* Provided text
The MAWG use case selection effort for North America demonstrates how a comprehensive global study such as 3GPP SA1 TR 22.870 can be systematically interpreted through a regional, market-aware lens. By emphasizing system evolution, immersive services, and mission-critical capabilities, while taking a measured approach to AI and emerging verticals, the effort signals a clear preference for deployable value, operational integrity, and standards-anchored progress as the industry moves toward the 6G normative phase. Standardization provides the foundation for unlocking 6G market opportunities, establishing a blueprint for scalable network infrastructure and device ecosystems. Aligned with the Next G Alliance 6G Vision, the MAWG is advancing analysis of the economic drivers necessary to enable sustainable market adoption in North America.


About the Authors

Amir Gomroki (Ericsson)

Chair at NGA Technology Market & Applications Working Group

Amir Gomroki is the Head of 5G for North America at Ericsson Research Silicon Valley. He leads innovation initiatives in 5G, and distributed edge, focusing on industrial automation, industrial internet of things, avionics, and media. With over 30 years of professional experience in global team building, engineering operations, research, and program management, Amir has held leadership roles at Ericsson since 2000, including Vice President positions in operations and engineering. He has overseen advancements in 5G, extended reality (XR), and Industry 4.0 solutions, while collaborating on large-scale proof-of-concepts with industry leaders. He also serves as Chair of the Next G Alliance Market & Applications Working Group, advancing the development and adoption of 6G technologies in the North American market by focusing on emerging applications, economic and technical aspects of its commercialization. Amir holds a master's degree in computer science from California State University, Fullerton, and B.Sc. degree in Computers and Cybernetics from the University of Kent in England.

Lola Awoniyi-Oteri (Qualcomm)

Vice Chair at NGA Technology Market & Applications Working Group

Dr. Lola Awoniyi-Oteri is a Principal Systems Engineer within the Qualcomm Research organization. In her current role, she actively contributes to 3GPP standardization, research, and development of 5G Advanced and 6G technologies. With more than 20 years of professional experience, Lola has worked extensively on wireless technologies focused on enhancing connectivity performance and promoting sustainability in wireless systems. She also serves as Vice Chair of the Next G Alliance Market & Applications Working Group. Dr. Awoniyi-Oteri received a B.S. degree in Electrical Engineering through a joint program between Clark Atlanta University and Georgia Tech and M.S. and Ph.D. degrees in Electrical Engineering from Stanford University. She is the author of over 600 worldwide patents in the field of wireless communications.

Mitch Tseng (ITRI)

Vice Chair at NGA Technology Market & Applications Working Group

Dr. Mitch Tseng is a Research Consultant of ITRI. He is a veteran in the international standards community for wireless communications, noted for helping end the separation of 3G wireless technologies and reunited the industry in 4G with his efforts on “CDMA-LTE Interworking” in 3GPP in 2009. In addition to the work on wireless standards, Mitch has been an avid contributor and leader in Industrial IoT (IIoT) for organizations, such as Industrial Internet Consortium (IIC), focusing on Industrial Automation and helped kick off the work of Digital Twin. He is now serving as a Vice Chair of the Market & Applications WG in the Next G Alliance (nextgalliance.org) to help the industry migrate towards 6G with applications and services. He is also active in 5G-ACIA (5g-acia.org), and ISO TC204 (Intelligent Transportation System). Mitch received his M.S. and Ph.D. degrees in Electrical Engineering from the University of Texas at Dallas.

* Data section
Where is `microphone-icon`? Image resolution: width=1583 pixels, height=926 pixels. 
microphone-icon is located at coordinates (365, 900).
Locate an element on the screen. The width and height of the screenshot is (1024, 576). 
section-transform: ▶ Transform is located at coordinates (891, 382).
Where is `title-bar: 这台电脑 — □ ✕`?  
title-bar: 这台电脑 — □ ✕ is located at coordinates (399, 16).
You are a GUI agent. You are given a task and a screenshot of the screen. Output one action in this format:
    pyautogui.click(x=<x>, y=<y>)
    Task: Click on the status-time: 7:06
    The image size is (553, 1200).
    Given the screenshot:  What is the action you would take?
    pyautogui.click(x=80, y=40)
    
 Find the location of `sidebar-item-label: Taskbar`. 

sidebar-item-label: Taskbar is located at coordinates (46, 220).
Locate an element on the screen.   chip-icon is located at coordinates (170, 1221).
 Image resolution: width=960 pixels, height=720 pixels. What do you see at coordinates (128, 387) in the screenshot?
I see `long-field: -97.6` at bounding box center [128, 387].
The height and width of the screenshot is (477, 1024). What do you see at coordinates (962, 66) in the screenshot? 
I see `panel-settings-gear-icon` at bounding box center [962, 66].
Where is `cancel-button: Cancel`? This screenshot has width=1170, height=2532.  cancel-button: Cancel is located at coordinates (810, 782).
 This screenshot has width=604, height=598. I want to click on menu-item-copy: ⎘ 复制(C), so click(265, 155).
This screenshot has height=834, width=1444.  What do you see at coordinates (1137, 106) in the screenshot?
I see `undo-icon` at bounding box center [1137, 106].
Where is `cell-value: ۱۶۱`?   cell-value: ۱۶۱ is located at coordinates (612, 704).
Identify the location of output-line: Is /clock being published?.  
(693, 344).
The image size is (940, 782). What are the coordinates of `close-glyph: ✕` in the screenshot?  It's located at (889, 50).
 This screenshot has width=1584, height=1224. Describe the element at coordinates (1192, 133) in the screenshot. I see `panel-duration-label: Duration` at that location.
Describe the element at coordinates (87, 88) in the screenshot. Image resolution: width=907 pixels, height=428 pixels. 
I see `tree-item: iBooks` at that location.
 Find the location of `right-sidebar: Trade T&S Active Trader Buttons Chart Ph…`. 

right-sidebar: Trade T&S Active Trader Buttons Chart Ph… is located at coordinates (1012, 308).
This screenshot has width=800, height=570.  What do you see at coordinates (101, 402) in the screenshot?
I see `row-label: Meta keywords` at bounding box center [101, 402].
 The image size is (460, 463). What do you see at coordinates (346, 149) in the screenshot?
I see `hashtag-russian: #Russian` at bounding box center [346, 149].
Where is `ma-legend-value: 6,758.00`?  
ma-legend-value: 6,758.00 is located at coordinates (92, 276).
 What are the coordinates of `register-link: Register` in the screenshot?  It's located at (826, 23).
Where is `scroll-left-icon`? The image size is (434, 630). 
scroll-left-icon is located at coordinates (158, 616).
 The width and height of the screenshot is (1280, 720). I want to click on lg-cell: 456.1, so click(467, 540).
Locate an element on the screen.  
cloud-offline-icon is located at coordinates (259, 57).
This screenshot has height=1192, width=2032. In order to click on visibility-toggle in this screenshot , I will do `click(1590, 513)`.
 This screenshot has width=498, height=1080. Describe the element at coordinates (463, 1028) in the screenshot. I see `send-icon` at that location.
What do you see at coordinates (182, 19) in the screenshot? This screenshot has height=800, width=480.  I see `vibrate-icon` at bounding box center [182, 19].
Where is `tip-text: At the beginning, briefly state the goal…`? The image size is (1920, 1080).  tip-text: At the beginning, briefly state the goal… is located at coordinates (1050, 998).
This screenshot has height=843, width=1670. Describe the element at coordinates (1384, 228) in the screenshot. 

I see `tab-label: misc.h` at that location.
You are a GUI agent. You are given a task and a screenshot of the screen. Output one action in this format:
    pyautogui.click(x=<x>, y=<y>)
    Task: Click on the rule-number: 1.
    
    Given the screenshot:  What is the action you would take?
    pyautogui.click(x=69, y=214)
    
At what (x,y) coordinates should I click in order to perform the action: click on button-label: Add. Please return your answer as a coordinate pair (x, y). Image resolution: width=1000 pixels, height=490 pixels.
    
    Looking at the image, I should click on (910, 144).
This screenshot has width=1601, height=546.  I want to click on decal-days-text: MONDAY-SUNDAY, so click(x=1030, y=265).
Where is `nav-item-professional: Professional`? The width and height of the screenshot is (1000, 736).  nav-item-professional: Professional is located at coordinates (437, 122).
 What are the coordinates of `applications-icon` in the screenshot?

* Tasks to carry out
**A)** According to the MAWG text, since what year has Amir Gomroki held leadership roles at Ericsson?
**B)** Reproduce the MAWG text verbatim, everything from "Dr. Lola Awoniyi-Oteri" down to "of wireless communications.".
The entries have nothing to do with the MAWG text.

* Answer section
**A)** Since 2000.

**B)**
Dr. Lola Awoniyi-Oteri is a Principal Systems Engineer within the Qualcomm Research organization. In her current role, she actively contributes to 3GPP standardization, research, and development of 5G Advanced and 6G technologies. With more than 20 years of professional experience, Lola has worked extensively on wireless technologies focused on enhancing connectivity performance and promoting sustainability in wireless systems. She also serves as Vice Chair of the Next G Alliance Market & Applications Working Group. Dr. Awoniyi-Oteri received a B.S. degree in Electrical Engineering through a joint program between Clark Atlanta University and Georgia Tech and M.S. and Ph.D. degrees in Electrical Engineering from Stanford University. She is the author of over 600 worldwide patents in the field of wireless communications.